I will stand up for my dd and my unborn dc no matter what. Although dd does have an attitude on her

I’m not sure you’re doing her any favours standing up for her no matter what. If your DD was in the wrong and rude to other kids, she should have apologised.

Obviously different if they were bullying her.

Defmy · 20/03/2021 00:41

I would have done this and it wouldn't have crossed my mind to feel sorry.

Bullies should be spoken to like that. You didn't threaten her with anything inappropriate.

AnaisNun · 20/03/2021 00:41

It was probably good for the older girl, tbh. Kids at that age are testing all kinds of boundaries, working out what sort of people they are, who they want to be etc.

If you’ve given her pause as she navigate that, then it’s no bad thing. She might turn out to be a very very slightly nicer person than she might otherwise have been, because of that one tiny intervention.

Mummyoflittledragon · 20/03/2021 00:47

I think you did the right thing. I sometimes get involved with my DD’s disputes with friends and shes 12. She doesn’t know how to stick up for herself and the girls are all drastically hormonal atm. Due to lockdown, so much has been over FaceTime, voice recording, texting and so forth. It’s usually just a simple ‘This is littledragon’s mum, can we just stop now please’.

The only thing I actually regret is not getting involved with one of dd’s ex friends, which went horribly wrong. This was due to parenting of the child. She and her mother saw my dd as her possession and objected to my dd widening her friendship group, inviting kids over and not her (this is when it was allowed btw). It got very very ugly, the girl said awful things about me as well and it came to a head eventually resulting in her mother bad mouthing my dd in our village.

Lesson learned and now I stop things before they really get started and have better boundaries with other parents.

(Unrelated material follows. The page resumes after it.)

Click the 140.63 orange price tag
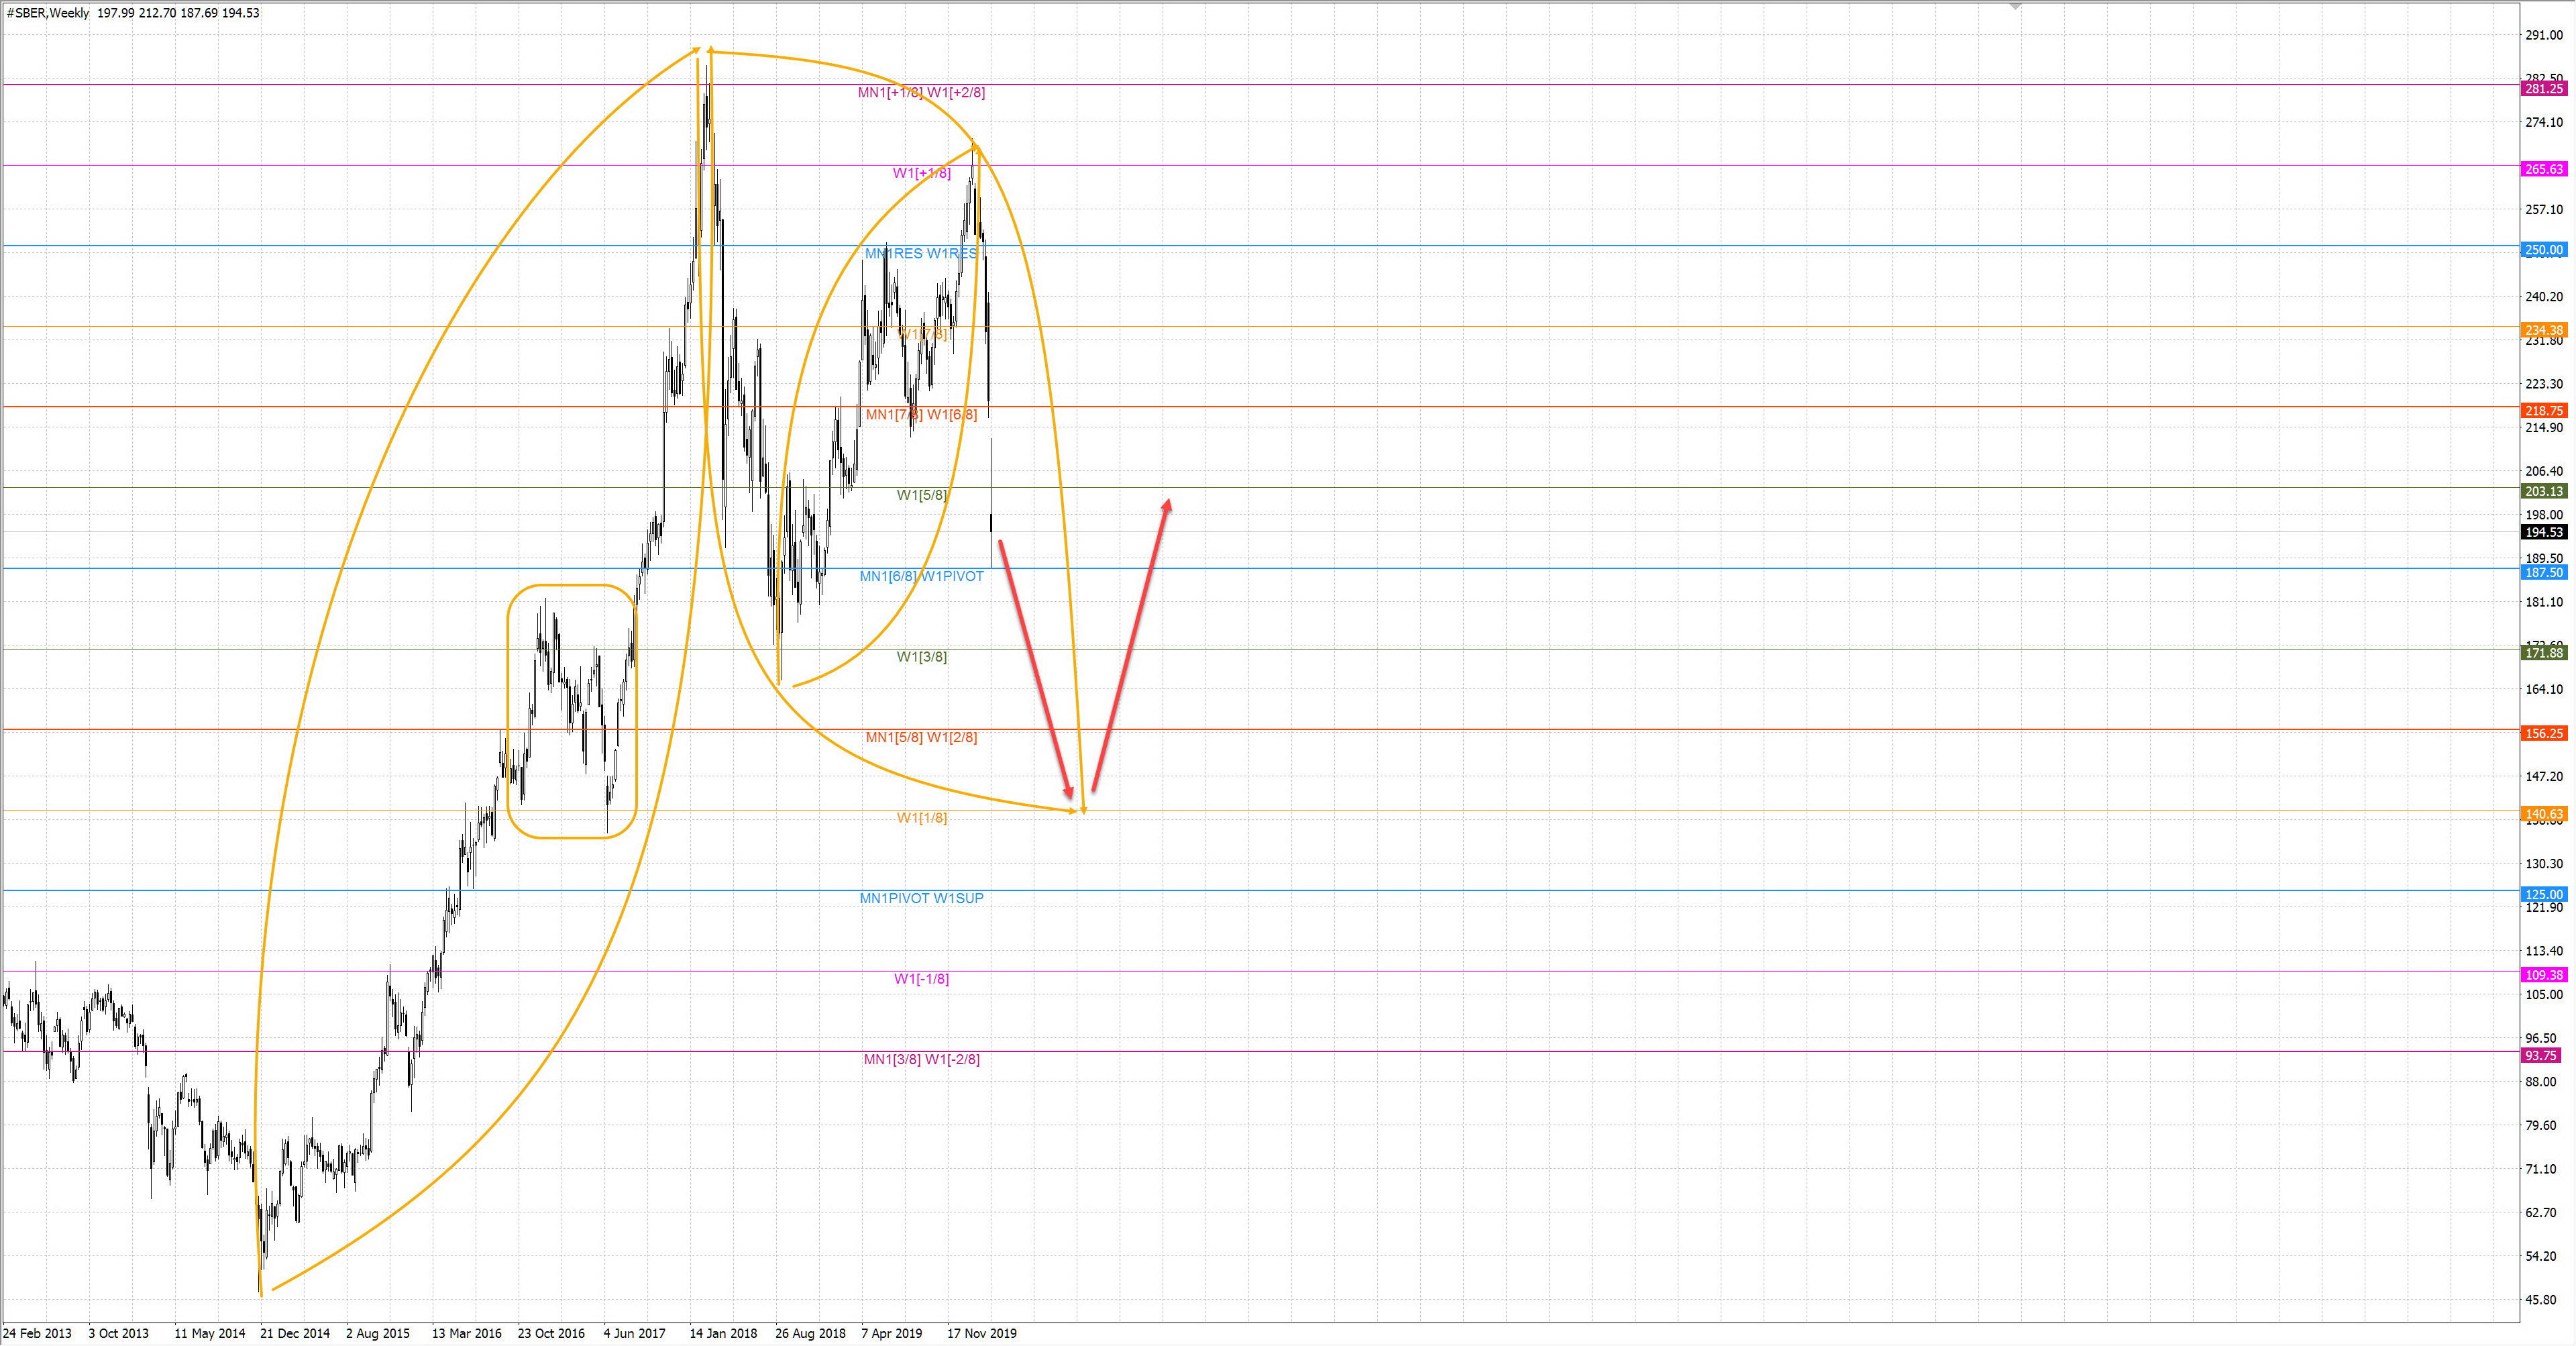Screen dimensions: 2576x1346 [2544, 814]
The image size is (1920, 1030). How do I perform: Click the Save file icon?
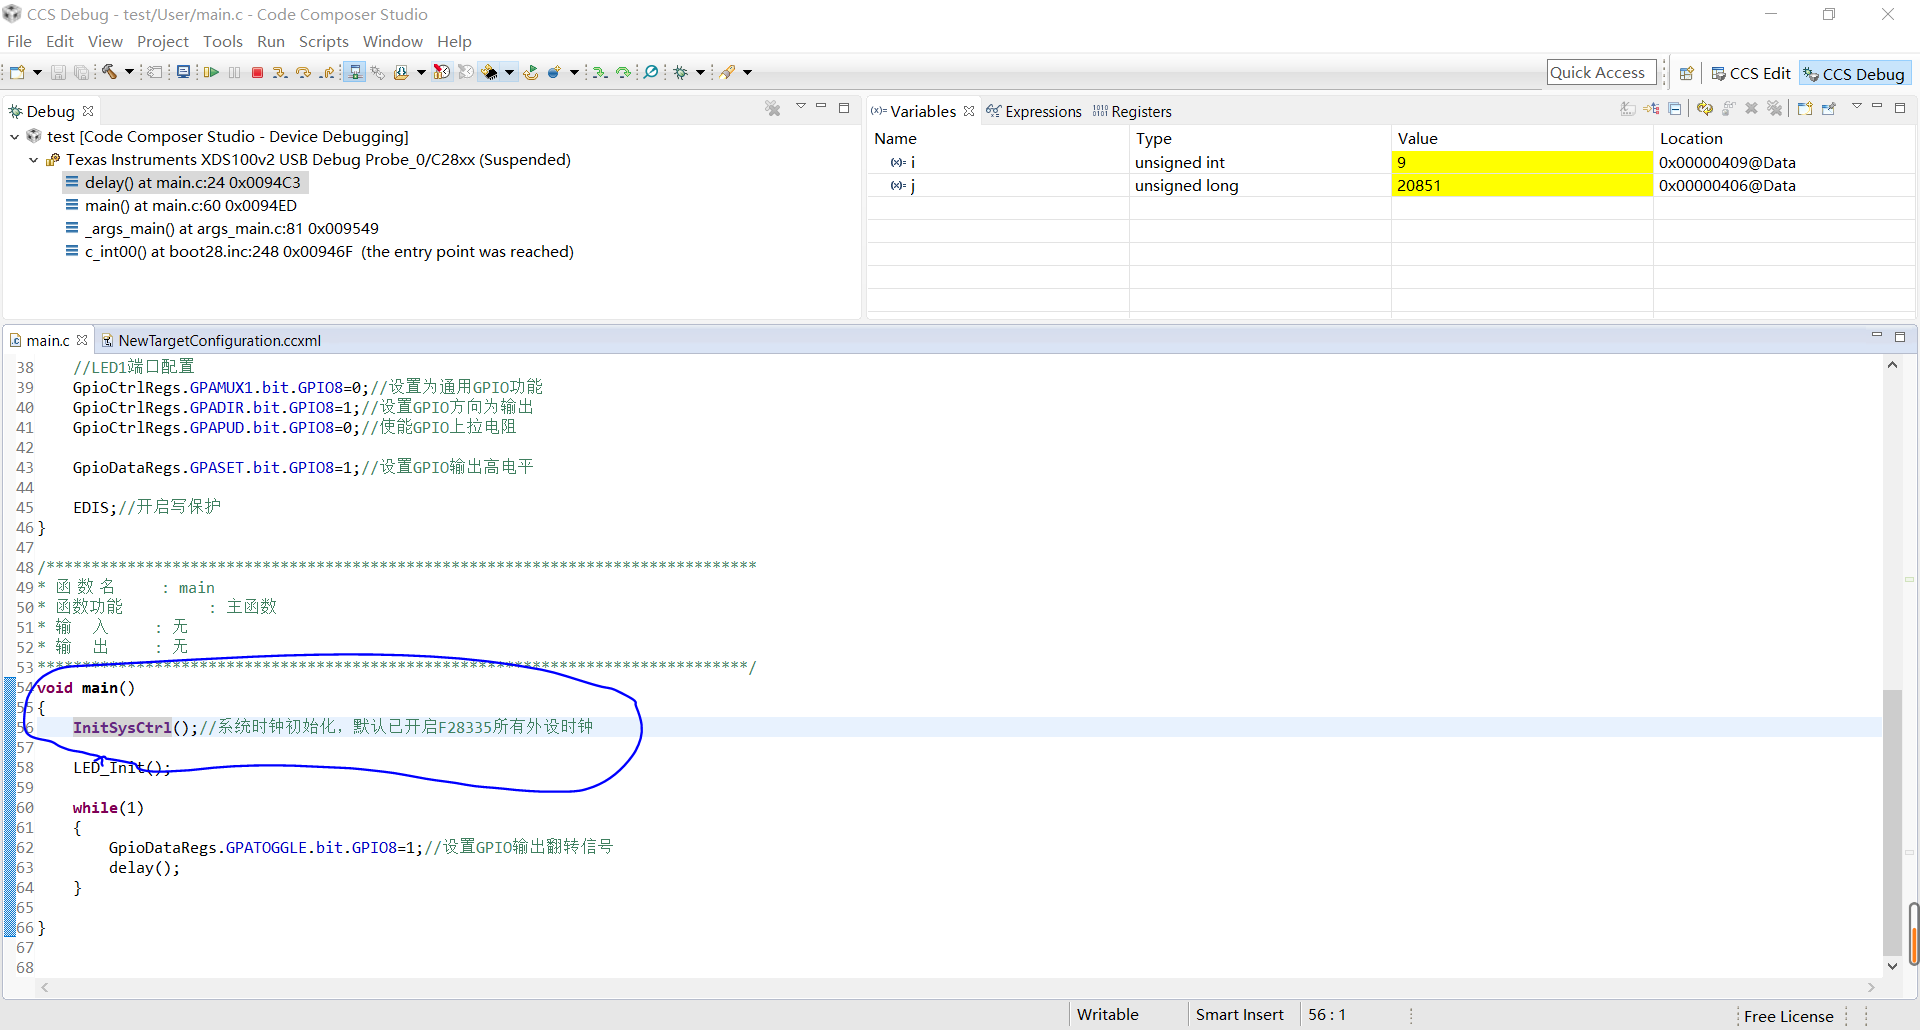[57, 72]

SneezyGonzalez · 20/03/2021 00:51

Well done, hopefully they’ll think twice about doing being so vile again. If more people confronted the likes of these kids then they’d be less likely to cause trouble for others....

I’ll never forget the time I was on the bus as a teen, before the days of cctv. Some horrid boys were shooting balls of paper across the bus and aiming at other passengers. Having been told by a few people and not listened one other passenger had enough and pinned one of the boys down and physically attacked him. Obviously that wasn’t right but I’m pretty sure she had some kind of issues that effected her better judgement and I can’t say I wasn’t pleased 😃

FireflyRainbow · 20/03/2021 00:52

Been there done that. YANBU

ozymandiusking · 20/03/2021 00:54

Garlic twist, That isn't just name calling it's bullying.
I'd have shouted out, "who is the mother of this child?" And, taken it from there.

SquizzaMama · 20/03/2021 01:12

You did the right thing 100%!!

When my DS was 4, we were at a non local park and an older kid (est 7) told him he wasn’t allowed on the climbing tower unless he fought him. Cue 7 year old punching my DS and pushing him off a walkway (only 2ft up - but ffs).

Mama bear kicked in...went over and asked who his mum was. He wouldn’t tell me and told me to fuck off. A child!! So I gave him what for, said if he behaved like a bully all of his life, he would end up with no friends.

He started crying...but wouldn’t go to his mum as I was still watching.

Always, always call kids out on this behaviour!!!

FunnyWonder · 20/03/2021 01:19

I agree with the majority here. You did the right thing. I wouldn't be tiptoeing around children who were nasty to my DC either. Little so-and-so's.

partyatthepalace · 20/03/2021 01:44

Absolutely right to tell her off.

Shnuffles · 20/03/2021 01:49

Maybe her own parents didn't teach her better, or maybe she's just a bullying brat. Either way, it certainly won't hurt Little Miss Insulter to be told that she was wrong and shouldn't do it again.